This book explores new forms and modalities of relations between people and space that increasingly affect the life of the city. The investigation takes as its starting point the idea that in contemporary societies the loss of our relationship with place is a symptom of a breakdown in the relationship between ethics and aesthetics. This in turn has caused a crisis not only in taste, but also in our sense of beauty, our aesthetic instinct, and our moral values. It has also led to the loss of our engagement with the landscape, which is essential for cities to function.
The authors argue that new, fertile forms of interaction between people and space are now happening in what they call the ‘intermediate space’, at the border of "urban normality" and those parts of a city where citizens experiment with unconventional social practices. This new interaction engenders a collective conscience, giving a new and productive vigor to the actions of individuals and also their relations with their environment.
These new relations emerge only after we abandon what is called the "therapeutic illusion of space", which still exists today, and which binds in a deterministic manner the quality of civitas, the associative life of people in the city, to the quality of urban space. Projects for the city should, instead, have as their keystone the notion of social action as a return to a critical perspective, to a courageous acceptance of social responsibility, at the same time as seeking the generative structures of urban life in which civitas and urbs again acknowledge each other.
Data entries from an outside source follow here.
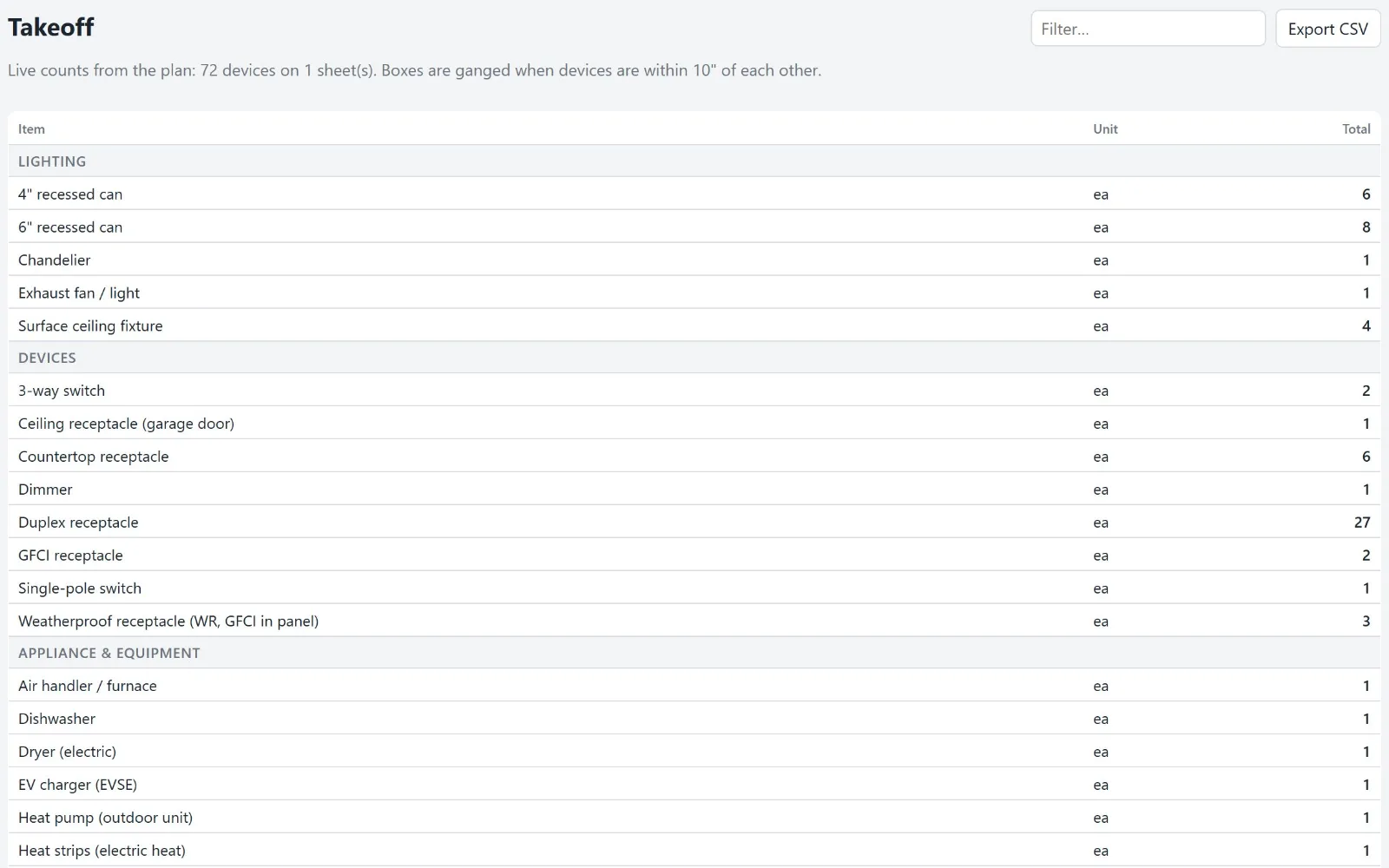Select the Duplex receptacle row
This screenshot has width=1389, height=868.
(x=694, y=522)
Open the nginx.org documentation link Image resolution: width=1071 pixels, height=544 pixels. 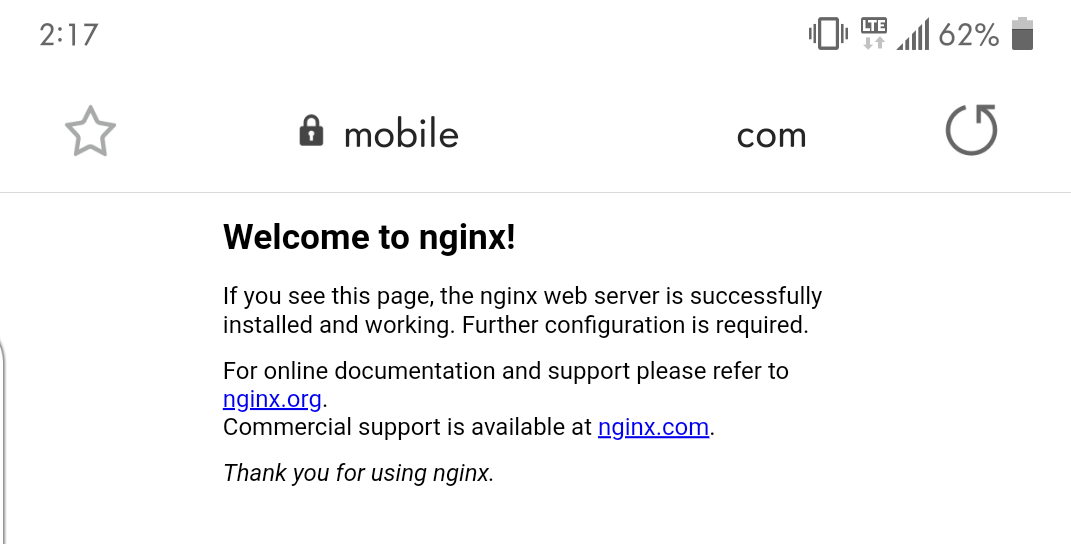tap(272, 398)
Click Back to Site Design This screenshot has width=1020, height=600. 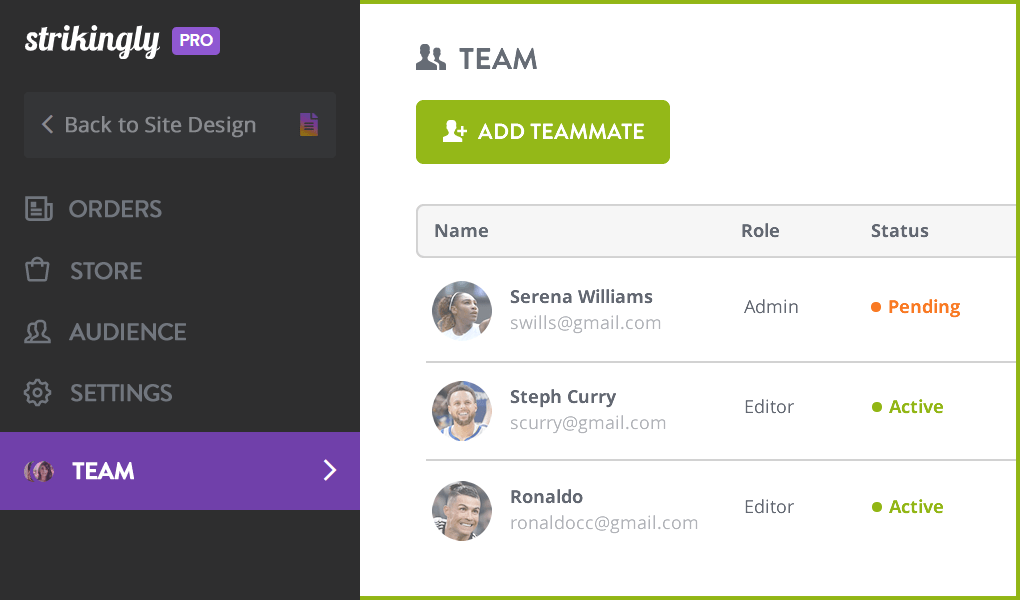point(160,124)
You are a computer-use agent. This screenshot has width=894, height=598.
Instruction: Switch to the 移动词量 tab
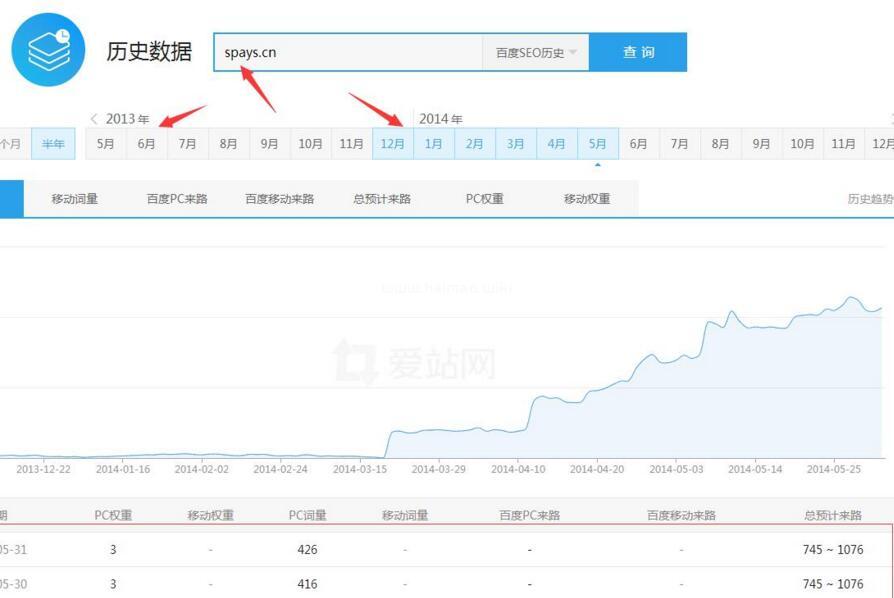(x=75, y=199)
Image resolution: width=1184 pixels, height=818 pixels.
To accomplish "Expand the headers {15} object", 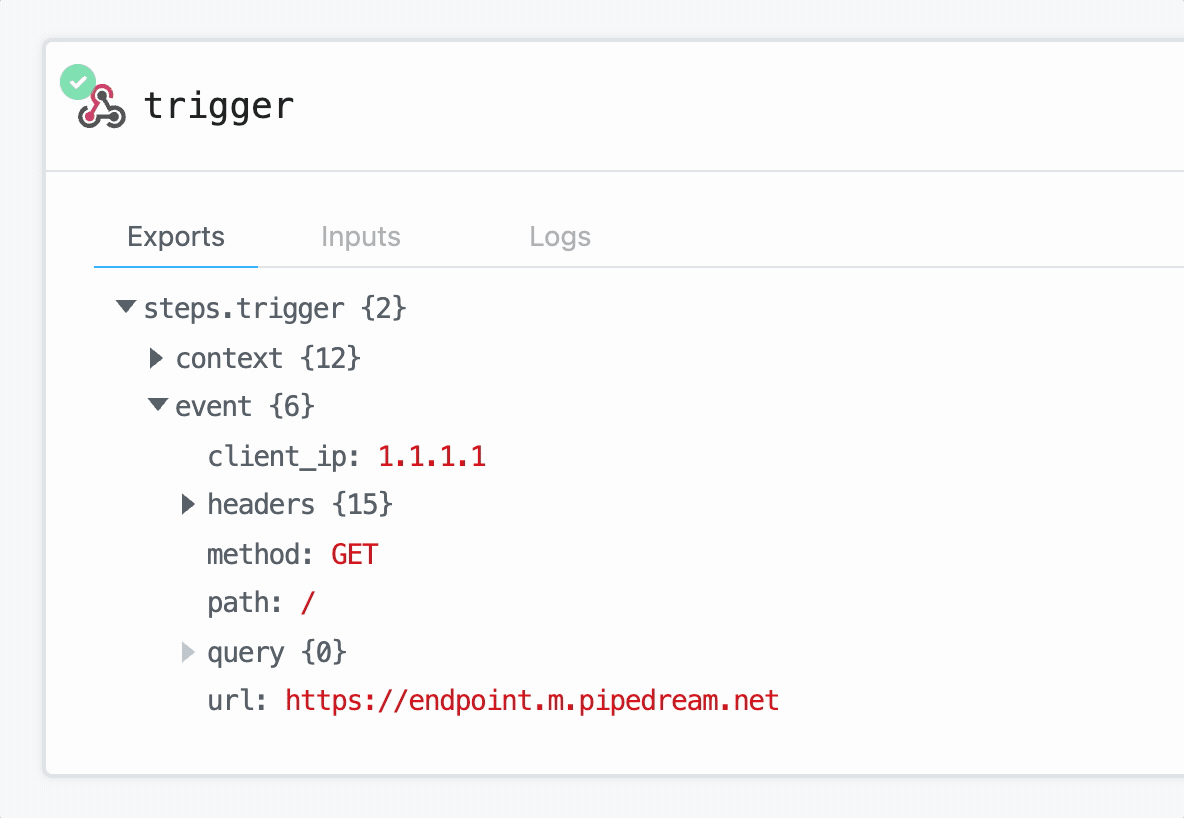I will (188, 504).
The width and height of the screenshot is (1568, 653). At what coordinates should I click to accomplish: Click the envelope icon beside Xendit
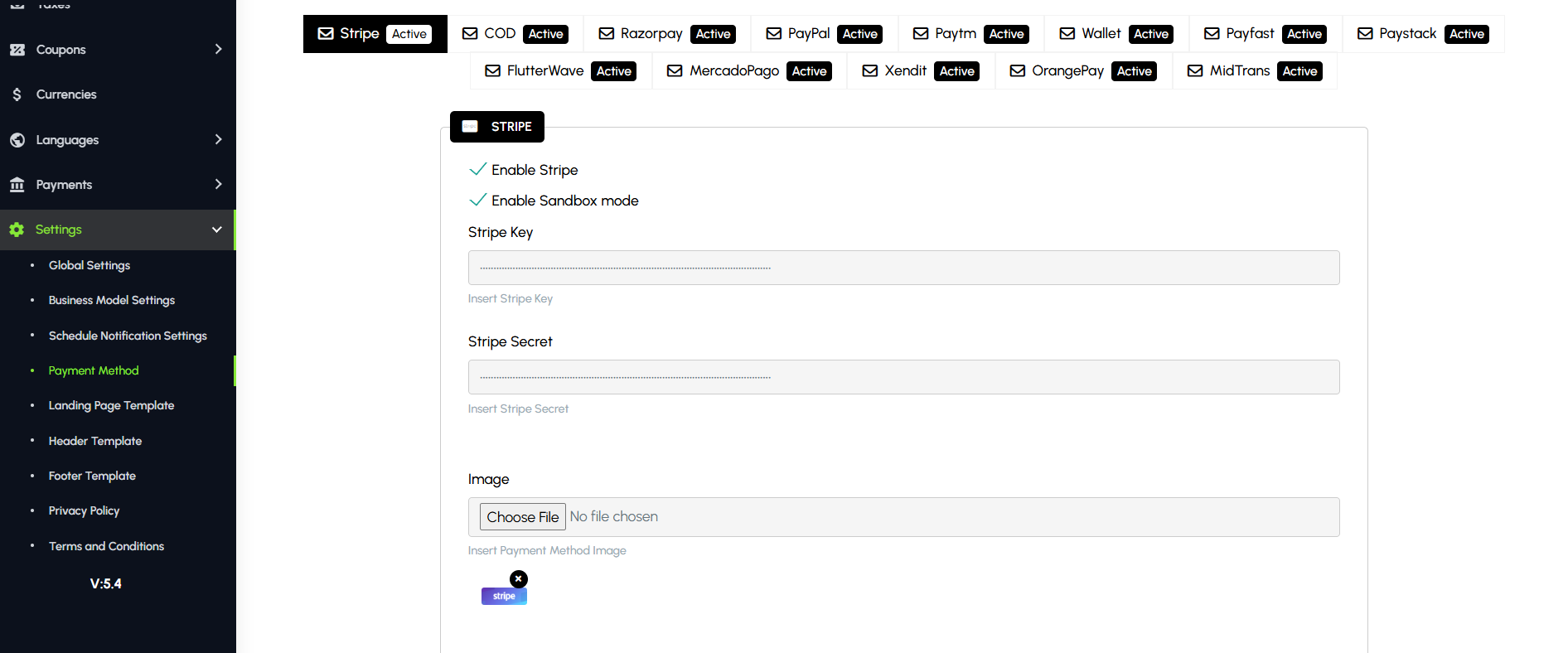870,71
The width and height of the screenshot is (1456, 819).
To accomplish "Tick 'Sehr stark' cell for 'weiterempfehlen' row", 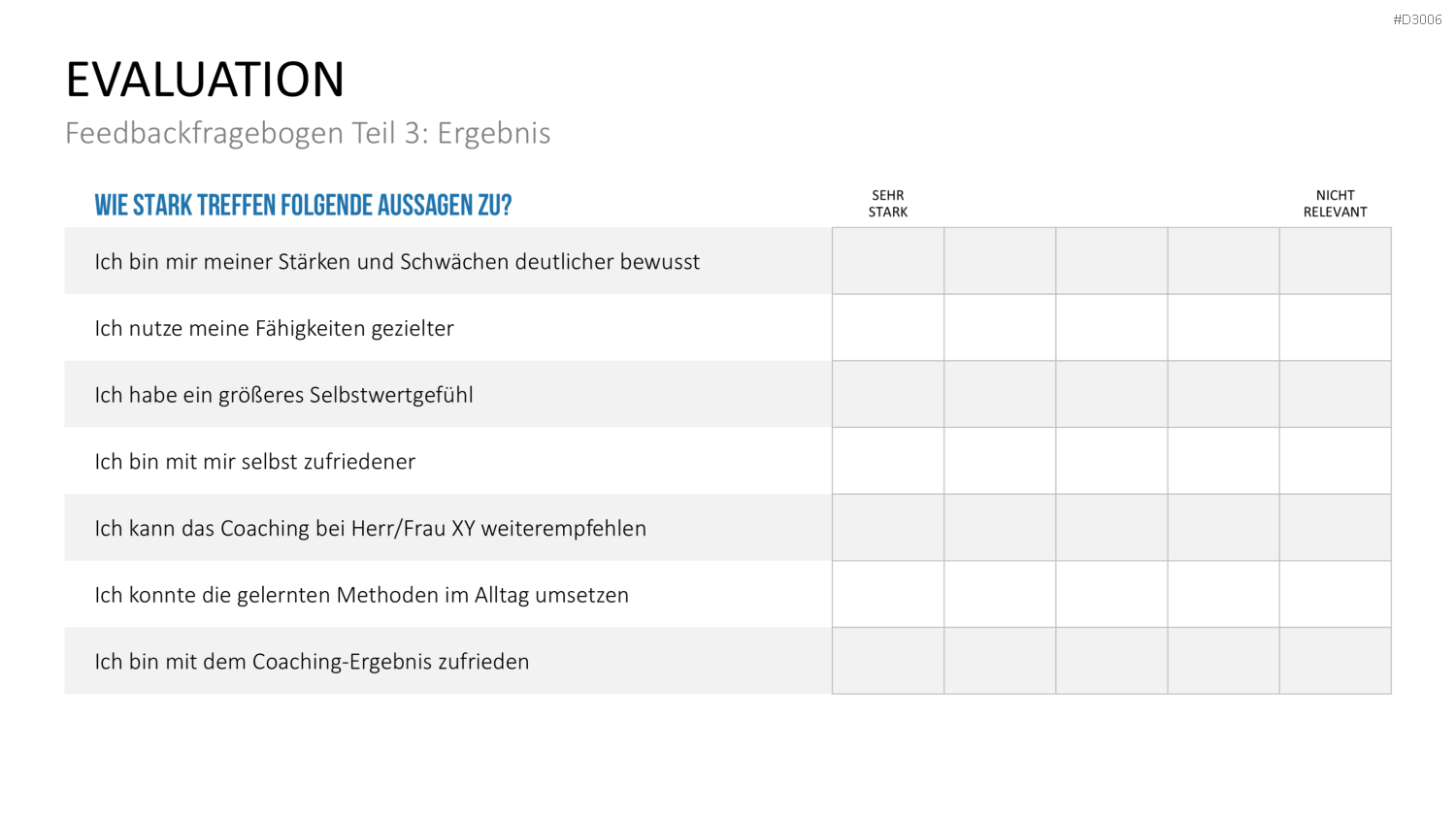I will tap(888, 528).
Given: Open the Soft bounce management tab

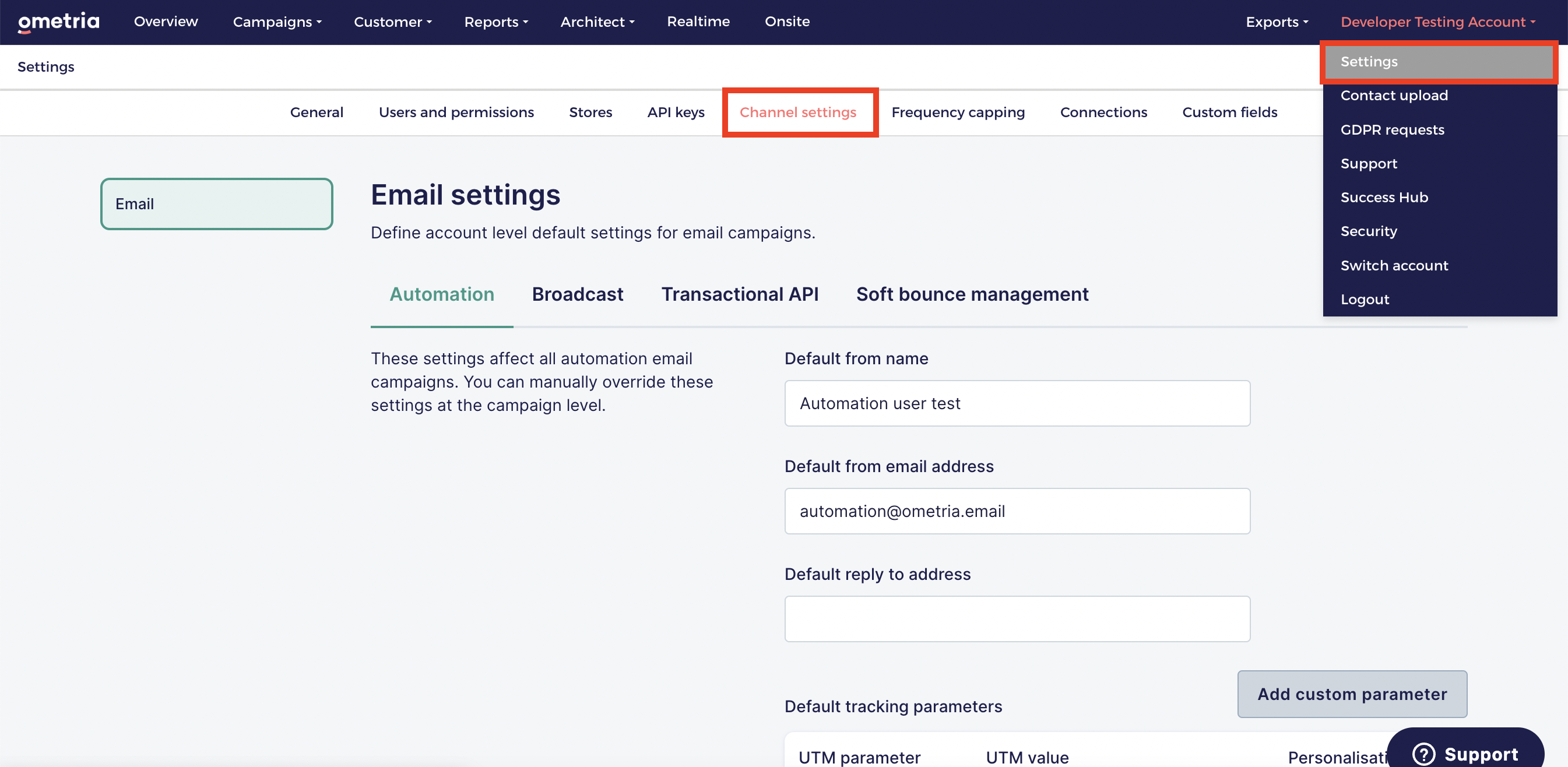Looking at the screenshot, I should pos(972,295).
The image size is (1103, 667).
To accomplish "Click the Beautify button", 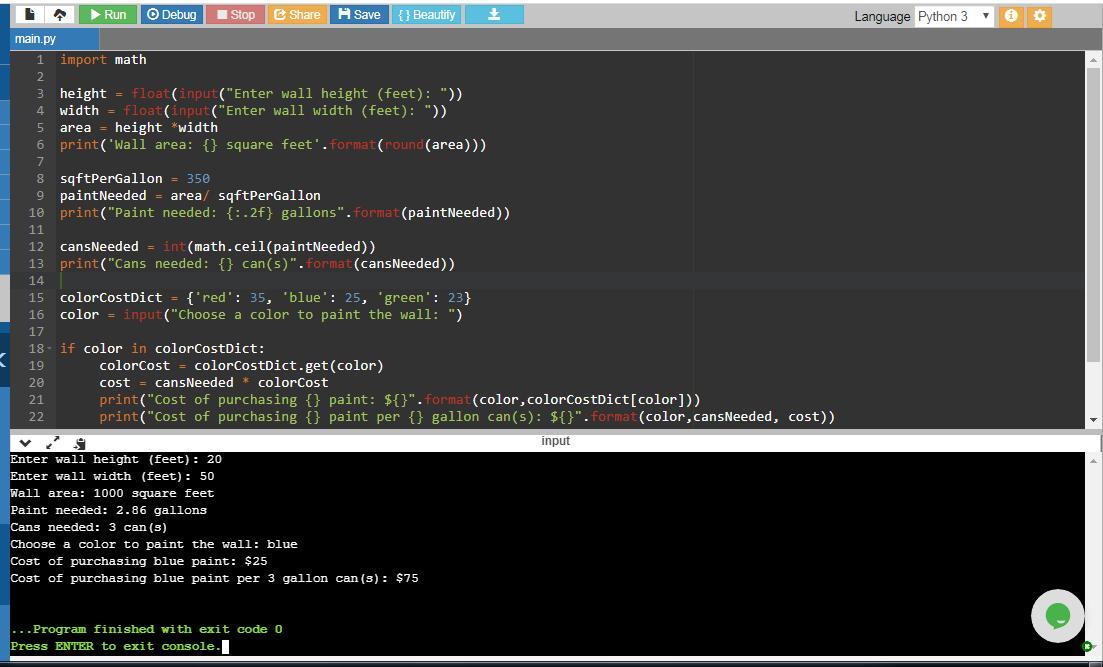I will (426, 15).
Giovanni Maciocco obtained a degree in Engineering at the University of Pisa and in Architecture at the University of Florence. He is Full Professor of Town and Regional Planning. Among his works: Les lieux de l’eau et de la terre, (Lybra Immagine, 1998); Wastelands (Dedalo, 2000); Il progetto ambientale nelle aree di bordo, with P. Pittaluga (FrancoAngeli, 2006); Fundamental Trends in City Development (Springer, 2007); Urban Landscape Perspectives (ed.) (Springer, 2008); The Territorial Future of the City (ed.) (Springer, 2008).
Silvano Tagliagambe, graduated in Philosophy, specialised in Physics at the Lomonosov University in Moscow and then at the Russian Academy of Sciences. He is Full Professor of the Philosophy of Science at the Faculty of Architecture at Sassari University. Among his works: Le due vie della percezione e l'epistemologia del progetto (FrancoAngeli, 2005); Come leggere Florenskij (Bompiani, 2006); La tecnica e il corpo. Riflessioni su uno scritto di Pavel Florenskij (FrancoAngeli, 2007); Lo spazio intermedio (Università Bocconi Editore, 2008).